§ **Problems to work on**
1/ From the bug investigation guide, list every situation it gives for when to use the skill.
2/ Write the next part of the bug investigation guide, picking up after its last line.

§ **Passage to read**
Deep Bug Investigation

For bugs that have been "fixed" multiple times and keep coming back, intermittent bugs, or errors deep inside vendor code. Do not guess — trace step by step.

When to use this skill

✅ Same bug returns after multiple "fixes"
✅ "Sometimes works, sometimes doesn't" — likely hidden state
✅ Error inside vendor / framework internals
✅ Local vs production behavior differs
✅ Race condition / concurrency suspected
❌ Bug is well understood, just needs a fix → /fix-hotfix
❌ Production is down with user impact → /fix-incident first, then this skill

Workflow

COLLECT → VERIFY → TRACE → ROOT CAUSE → CHECK HIDDEN STATE → FIX → VERIFY

Time budget: if you've traced for >2 hours with no convergence → stop, write down what you know, ask a teammate. Rabbit holes are real.

Step 1: COLLECT — capture evidence exactly

Record verbatim, do not interpret:

Exact error message (copy-paste, don't paraphrase)
Stack trace: file, line, full call chain
Affected environment (prod / staging / local)

§ **Records**
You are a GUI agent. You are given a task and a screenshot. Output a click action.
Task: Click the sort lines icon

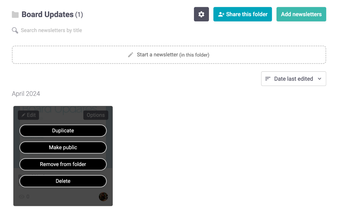(x=268, y=79)
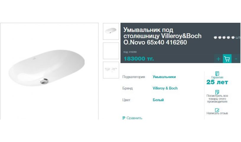Select the first star rating icon
This screenshot has width=241, height=142.
tap(215, 38)
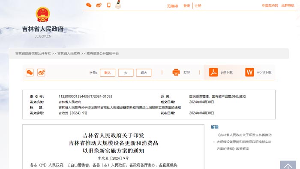
Task: Open the 登录 login link
Action: pos(186,6)
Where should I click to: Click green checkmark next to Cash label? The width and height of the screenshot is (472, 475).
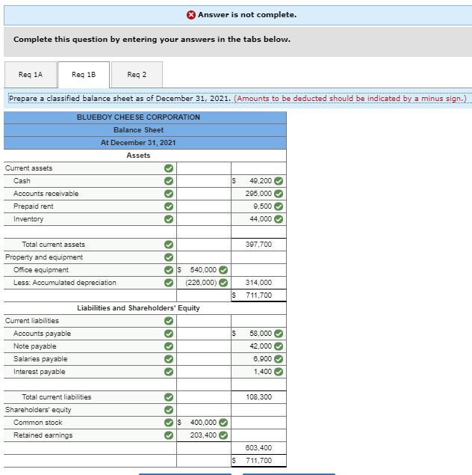(169, 181)
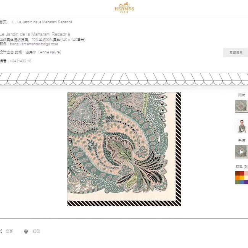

§ **Responses by item number**
1/
- Same bug returns after multiple "fixes"
- "Sometimes works, sometimes doesn't" (likely hidden state)
- Error inside vendor / framework internals
- Local vs production behavior differs
- Race condition / concurrency suspected

2/
Frequency: always / intermittent / specific input / specific user
Timing: started exactly when? aligns with a deploy / cron / data change?

Gate

[ ] Error captured verbatim
[ ] Stack trace captured (or noted absent)
[ ] Frequency known
[ ] Timing noted (helps narrow "what changed")

Step 2: VERIFY — running code = local code?

Do NOT assume prod = local.

Identify the deployed commit
git diff deployed vs local
If they differ → read the deployed version before reasoning further
Container / image involved? Verify the image tag, not just the source

Gate

[ ] Deployed commit identified
[ ] Local checkout matches OR differences understood

Step 3: TRACE — entry to failure, every step

The single most important step. Skip nothing.

3a. Entry → error line

Where does the request / event / job enter? (route, listener, cron, queue handler)
Which function calls which? Follow stack trace exactly
How does data flow between layers?

3b. Where does faulty data come from?

Created locally or loaded from DB / API / cache / session?
Goes through serialize / deserialize?
Goes through any transform / map / cast?

3c. Type + state at the moment of failure

Actual runtime type (use a debugger or log)
Expected type
Why do they differ?

3d. Vendor / framework internals

Open the vendor source at the EXACT line from the stack trace
Trace backwards: who calls this method, with what args?
What condition routes execution into the failing branch?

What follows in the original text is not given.